If so, the script in your gist should run as expected.

from dgsh.

dspinellis avatar dspinellis commented on June 20, 2024

@mfragkoulis This is the grammar problem.

from dgsh.

trantor avatar trantor commented on June 20, 2024

@mfragkoulis Sorry I hadn't seen your last commit. Checking it out now.

from dgsh.

trantor avatar trantor commented on June 20, 2024

$ cat test1 | tee | {{ {{ cat test2 & cat & }} | grep -f - & cat & }} | cat
a
b
c
e
grep: write error

Strange thing below.

$ ./dgsh-sample
a
b
c
e
grep: write error
$ ./dgsh-sample
a
b
c
e
$ ./dgsh-sample
a
b
c
e
grep: write error

Rebuilding it from scratch again to check for leftovers of the previous build.

from dgsh.

trantor avatar trantor commented on June 20, 2024

Apparently now the command line and the script give the same output.
So the grammar problem appears to be fixed.
Running it gives me

a
b
c
e
grep: write error

as output most of the time but not all the time, just as seen in the previous comment.
Tomorrow I'll be available for further checks. Good night for now.

from dgsh.

dspinellis avatar dspinellis commented on June 20, 2024

Running strace on grep shows me that grep's standard output isn't properly connected.

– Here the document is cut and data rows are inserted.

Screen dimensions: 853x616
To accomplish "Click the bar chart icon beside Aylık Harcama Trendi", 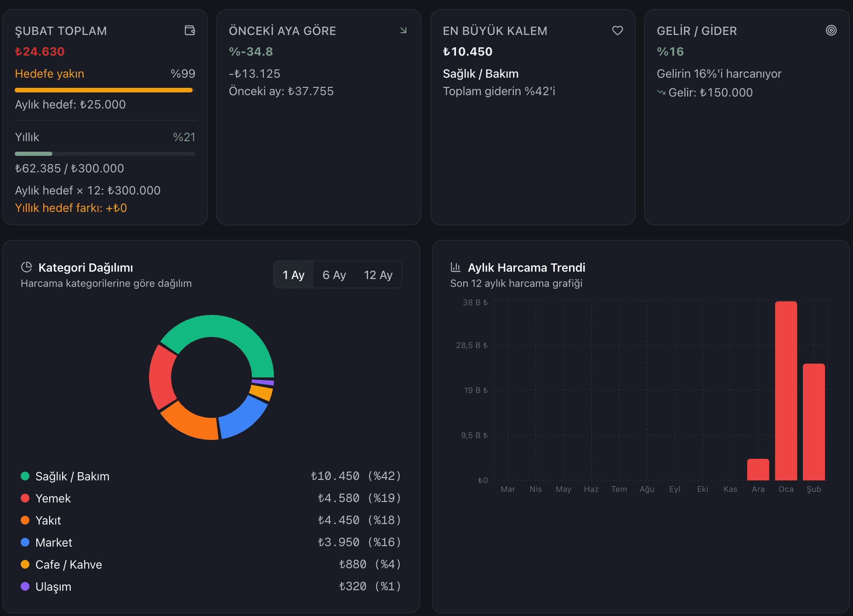I will point(455,267).
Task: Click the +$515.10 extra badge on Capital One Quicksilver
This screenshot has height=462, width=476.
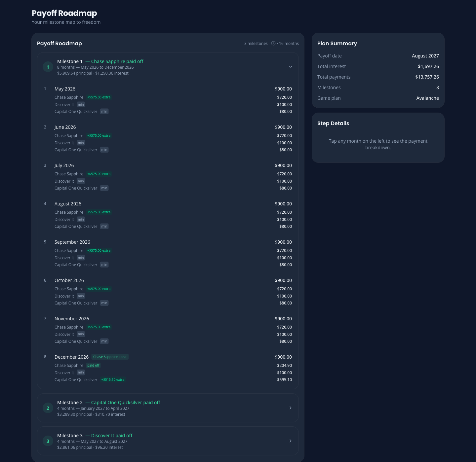Action: [113, 379]

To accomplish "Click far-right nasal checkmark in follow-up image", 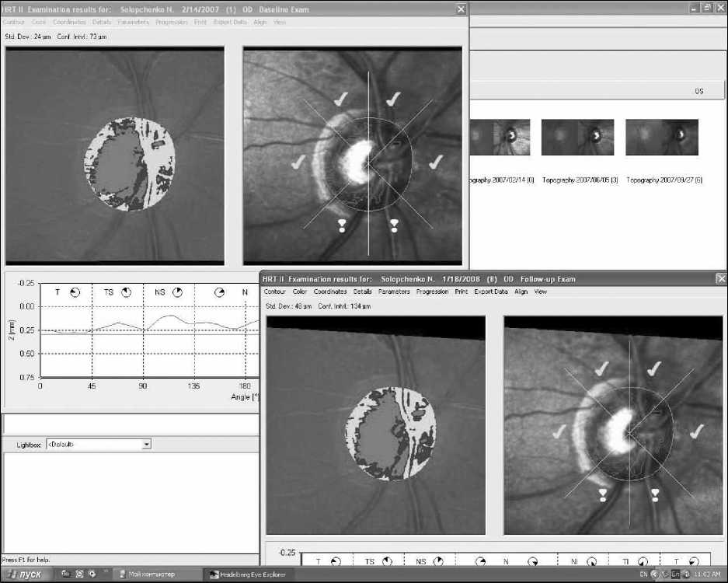I will [697, 430].
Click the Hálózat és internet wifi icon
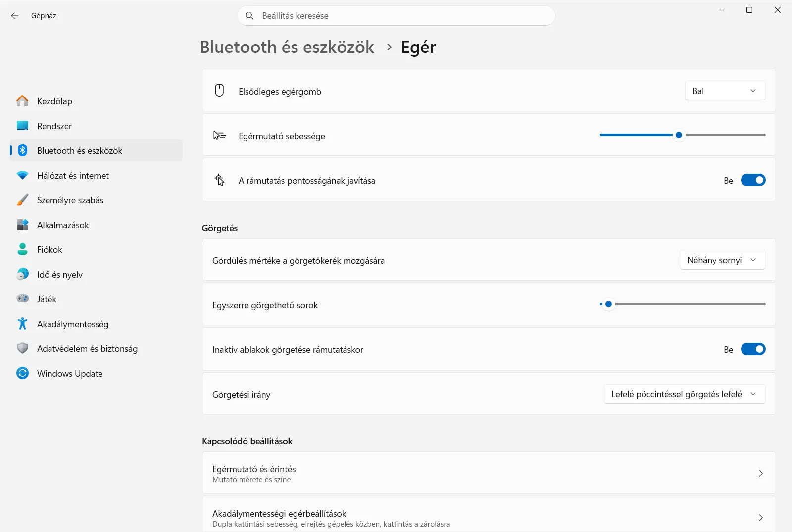The height and width of the screenshot is (532, 792). [22, 175]
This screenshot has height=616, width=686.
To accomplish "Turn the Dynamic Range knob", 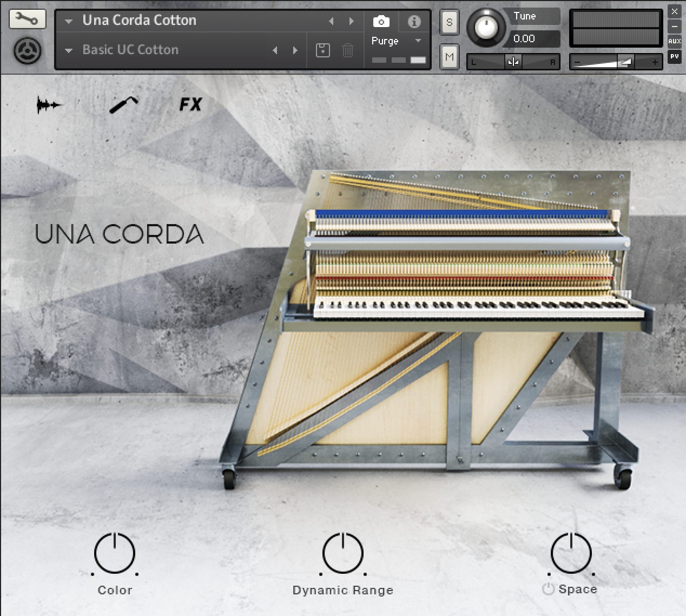I will pos(342,553).
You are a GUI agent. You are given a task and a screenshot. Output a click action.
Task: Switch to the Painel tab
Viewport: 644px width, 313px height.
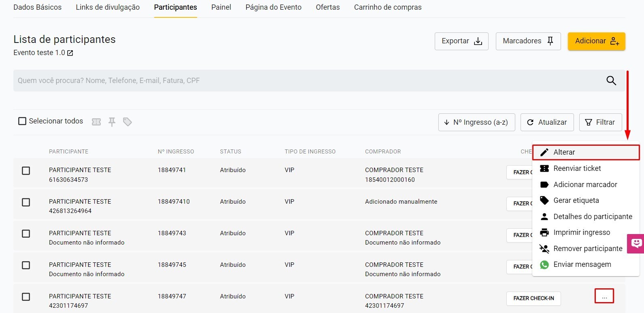(221, 7)
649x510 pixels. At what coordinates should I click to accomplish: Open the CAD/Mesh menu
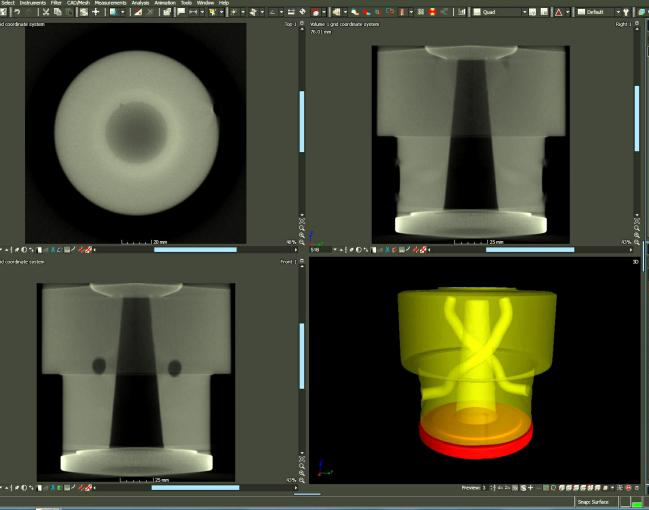(x=78, y=3)
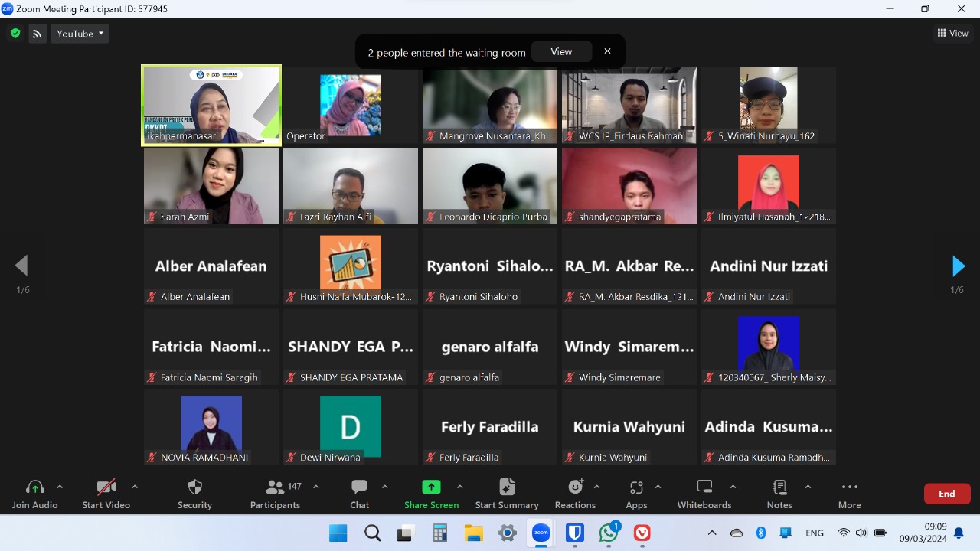Click View in the waiting room notification
The height and width of the screenshot is (551, 980).
[561, 52]
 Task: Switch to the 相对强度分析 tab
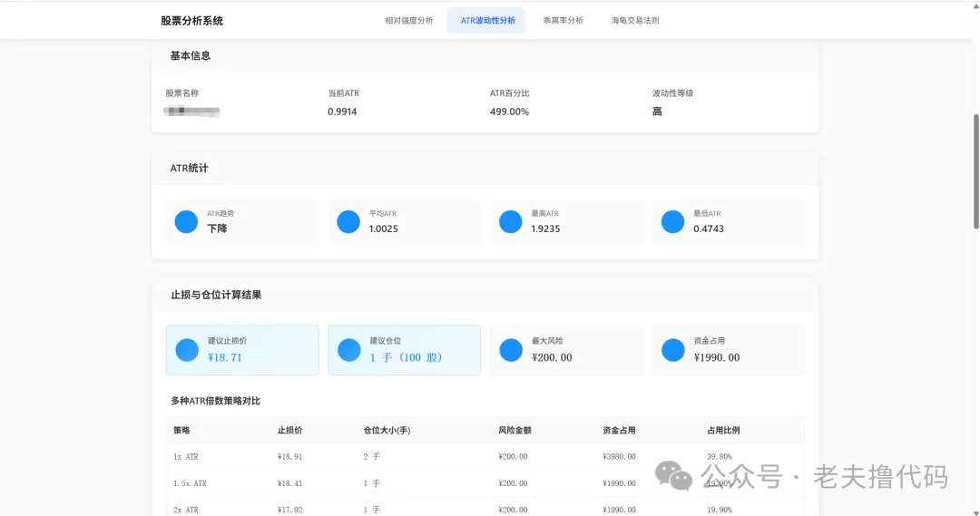pyautogui.click(x=408, y=20)
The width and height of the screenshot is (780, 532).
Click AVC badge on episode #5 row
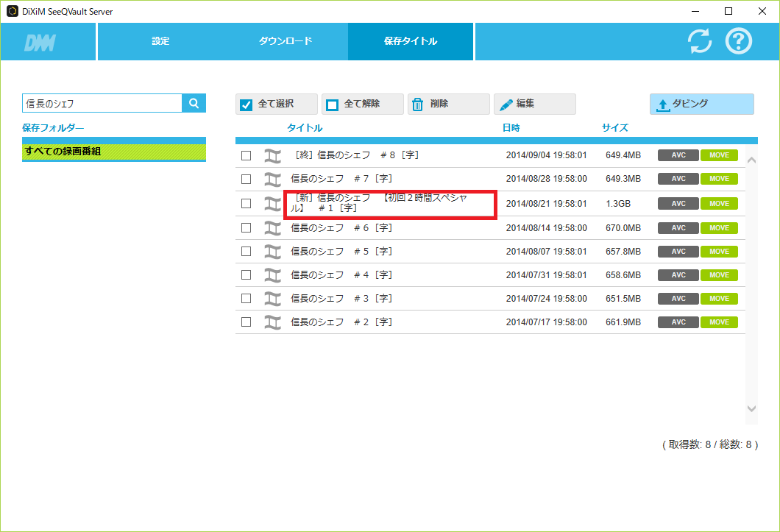(678, 252)
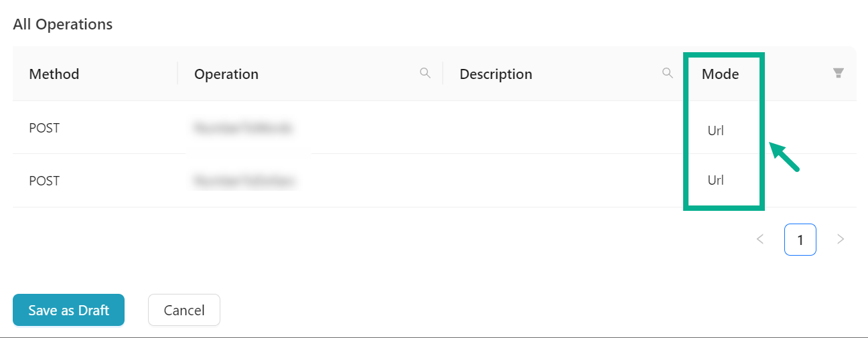The height and width of the screenshot is (338, 868).
Task: Click the blurred operation name in second row
Action: click(245, 181)
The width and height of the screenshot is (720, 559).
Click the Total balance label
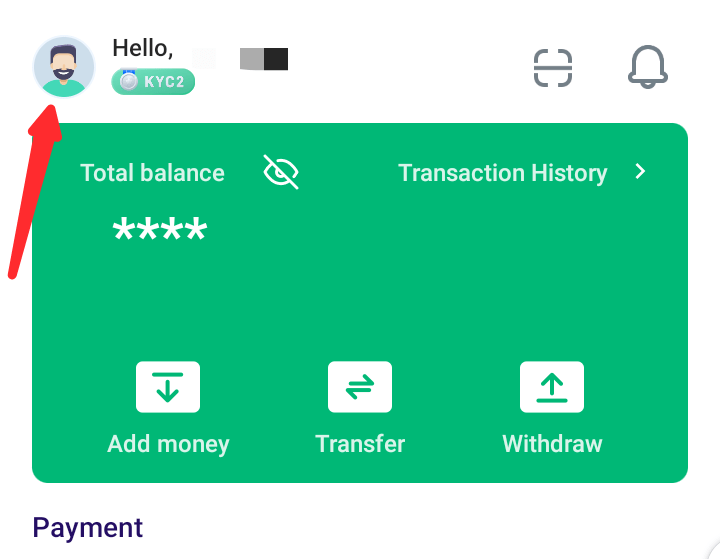click(x=152, y=173)
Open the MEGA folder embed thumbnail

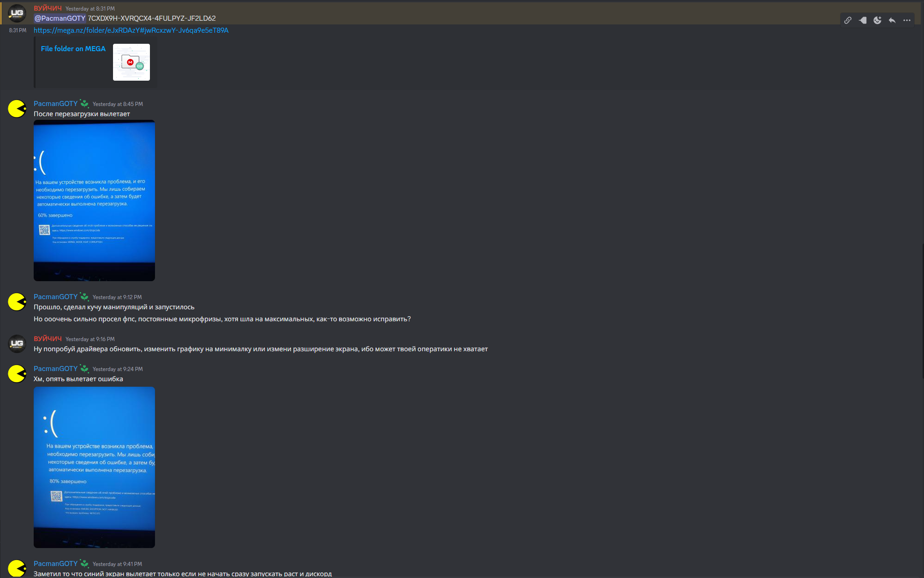click(x=131, y=62)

write(1, "a\n", 2)                      = -1 ECONNREFUSED (Connection refused)
write(1, "b\n", 2)                      = -1 ENOTCONN (Transport endpoint is not connected)
write(1, "c\n", 2)                      = -1 ENOTCONN (Transport endpoint is not connected)
write(1, "e\n", 2)                      = -1 ENOTCONN (Transport endpoint is not connected)

Furthermore, the trailing cat's debug output shows that it got assigned only one input channel nin=1.

5778: dgsh_negotiate(): Tool cat with pid 5778 negotiating: nin=-1 nout=-1.
5778: read_message_block(): cat (0)
5778: add_node(): Added node cat in position 4 on dgsh graph, initiator: 5760
5778: write_message_block(): cat (4)
5778: read_message_block(): cat (4)
5778: write_message_block(): cat (4)
5778: dgsh_negotiate(): cat (4) leaves after write with state COMPLETE.
5778: establish_io_connections(): successful for node cat at index 4
5778: nin=1 nout=0
5778: New ifp assigned fd 0
5778: Input files
5778: 0x81c1058: chain_last=1 (standard input)
5778: Output files
5778: 0x81c1140: chain_last=1 ifp=0x81c1058 (standard output)
5778: Retiring file standard output pos_written=pos_to_write=8 source_pos_read=8

from dgsh.

mfragkoulis avatar mfragkoulis commented on June 20, 2024

@dspinellis that's true.
The command grep -f - does not produce an output channel to pipe to the cat command that follows.
It is because there are specific arguments of grep that activate output channels.
The default is --matching-lines.
So the command cat test1 | tee | {{ {{ cat test2 & cat & }} | grep -f - --matching-lines & cat & }} | cat seems to work as expected.

@trantor do you get the expected behavior now?

Note that there are limitations to the functionality we can achieve by modifying the grep tool.
To overcome this situation, we are developing dgsh-grep, a script that will produce a multipipe block consisting of grep commands (similarly to dgsh-parallel) to be able to freely combine output channels with no modification to grep's source code.

from dgsh.

dspinellis avatar dspinellis commented on June 20, 2024

@mfragkoulis grep should be silent (not attempt to write) or issue an error in the above case.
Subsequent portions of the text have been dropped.